DESCRIPTION OF THE TASK -
Convert the lines from the one containing "Task: Open the" through the one containing "pos(840,201)", both included, into a numbered list without blank lines. Leave out the pictures.

MATERIAL FOR THE TASK -
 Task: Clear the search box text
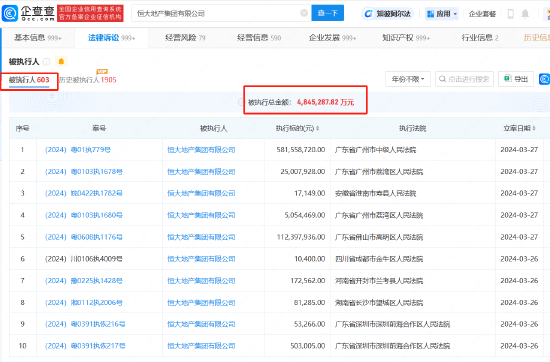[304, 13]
* * *
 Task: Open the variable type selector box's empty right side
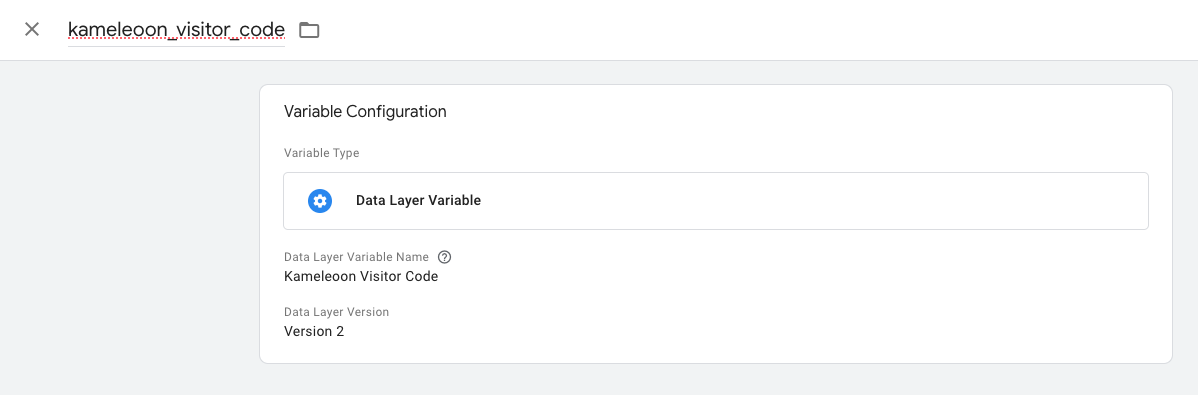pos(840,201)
...
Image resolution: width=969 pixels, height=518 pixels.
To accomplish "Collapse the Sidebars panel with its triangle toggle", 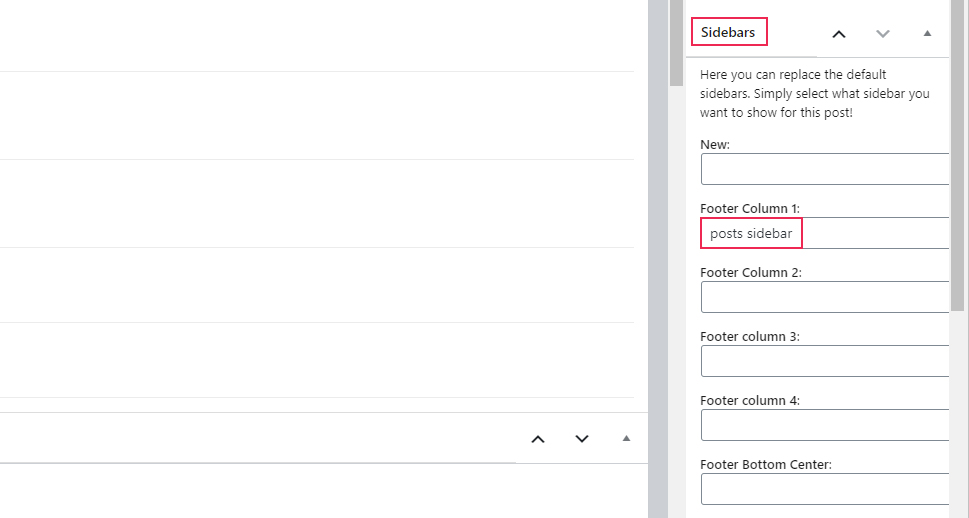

THE SOLUTION -
1.  Task: Open the variable type selector box's empty right side
2. pos(840,201)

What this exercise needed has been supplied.